▸ **Directions**: Starting at the first line and ending at the last, output the data exactly.

▸ **Records to use**:
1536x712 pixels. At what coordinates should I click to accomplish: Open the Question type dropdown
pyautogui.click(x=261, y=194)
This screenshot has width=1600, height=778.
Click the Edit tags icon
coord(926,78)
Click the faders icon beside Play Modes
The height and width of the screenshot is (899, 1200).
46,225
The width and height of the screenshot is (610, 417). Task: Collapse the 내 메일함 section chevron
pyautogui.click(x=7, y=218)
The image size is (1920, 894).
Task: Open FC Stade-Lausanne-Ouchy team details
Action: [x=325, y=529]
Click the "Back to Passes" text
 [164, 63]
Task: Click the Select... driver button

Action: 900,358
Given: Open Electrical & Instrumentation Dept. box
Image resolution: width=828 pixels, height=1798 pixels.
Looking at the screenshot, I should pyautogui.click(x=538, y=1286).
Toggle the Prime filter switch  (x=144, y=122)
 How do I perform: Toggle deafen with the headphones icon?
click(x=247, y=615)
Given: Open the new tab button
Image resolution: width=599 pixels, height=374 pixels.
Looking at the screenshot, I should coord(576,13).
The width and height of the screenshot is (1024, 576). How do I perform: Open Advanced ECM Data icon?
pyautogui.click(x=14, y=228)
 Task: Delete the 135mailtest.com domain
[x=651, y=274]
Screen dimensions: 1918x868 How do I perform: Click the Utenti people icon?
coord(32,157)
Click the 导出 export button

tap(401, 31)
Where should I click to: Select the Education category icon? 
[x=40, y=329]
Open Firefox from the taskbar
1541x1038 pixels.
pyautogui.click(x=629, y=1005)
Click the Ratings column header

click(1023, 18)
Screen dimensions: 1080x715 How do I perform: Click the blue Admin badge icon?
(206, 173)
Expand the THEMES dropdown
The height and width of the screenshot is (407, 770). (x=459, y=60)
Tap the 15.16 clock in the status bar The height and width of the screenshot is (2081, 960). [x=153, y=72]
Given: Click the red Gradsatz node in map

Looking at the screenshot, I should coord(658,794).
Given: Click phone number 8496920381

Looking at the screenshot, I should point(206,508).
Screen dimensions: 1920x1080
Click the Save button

▸ **The answer**:
1536x712 pixels. At what coordinates should I click to accomplish: Open the Question type dropdown
pyautogui.click(x=261, y=194)
This screenshot has width=1600, height=778.
Click the Edit tags icon
coord(926,78)
Click the faders icon beside Play Modes
The height and width of the screenshot is (899, 1200).
46,225
The width and height of the screenshot is (610, 417). Task: Collapse the 내 메일함 section chevron
pyautogui.click(x=7, y=218)
The image size is (1920, 894).
Task: Open FC Stade-Lausanne-Ouchy team details
Action: [x=325, y=529]
Click the "Back to Passes" text
 [164, 63]
Task: Click the Select... driver button

Action: 900,358
Given: Open Electrical & Instrumentation Dept. box
Image resolution: width=828 pixels, height=1798 pixels.
Looking at the screenshot, I should pyautogui.click(x=538, y=1286).
Toggle the Prime filter switch  (x=144, y=122)
 How do I perform: Toggle deafen with the headphones icon?
click(x=247, y=615)
Given: Open the new tab button
Image resolution: width=599 pixels, height=374 pixels.
Looking at the screenshot, I should coord(576,13).
The width and height of the screenshot is (1024, 576). How do I perform: Open Advanced ECM Data icon?
pyautogui.click(x=14, y=228)
 Task: Delete the 135mailtest.com domain
[x=651, y=274]
Screen dimensions: 1918x868 How do I perform: Click the Utenti people icon?
coord(32,157)
Click the 导出 export button

tap(401, 31)
Where should I click to: Select the Education category icon? 
[x=40, y=329]
Open Firefox from the taskbar
1541x1038 pixels.
pyautogui.click(x=629, y=1005)
Click the Ratings column header

click(1023, 18)
Screen dimensions: 1080x715 How do I perform: Click the blue Admin badge icon?
(206, 173)
Expand the THEMES dropdown
The height and width of the screenshot is (407, 770). (x=459, y=60)
Tap the 15.16 clock in the status bar The height and width of the screenshot is (2081, 960). [x=153, y=72]
Given: Click the red Gradsatz node in map

Looking at the screenshot, I should coord(658,794).
Given: Click phone number 8496920381

Looking at the screenshot, I should point(206,508).
Screen dimensions: 1920x1080
Click the Save button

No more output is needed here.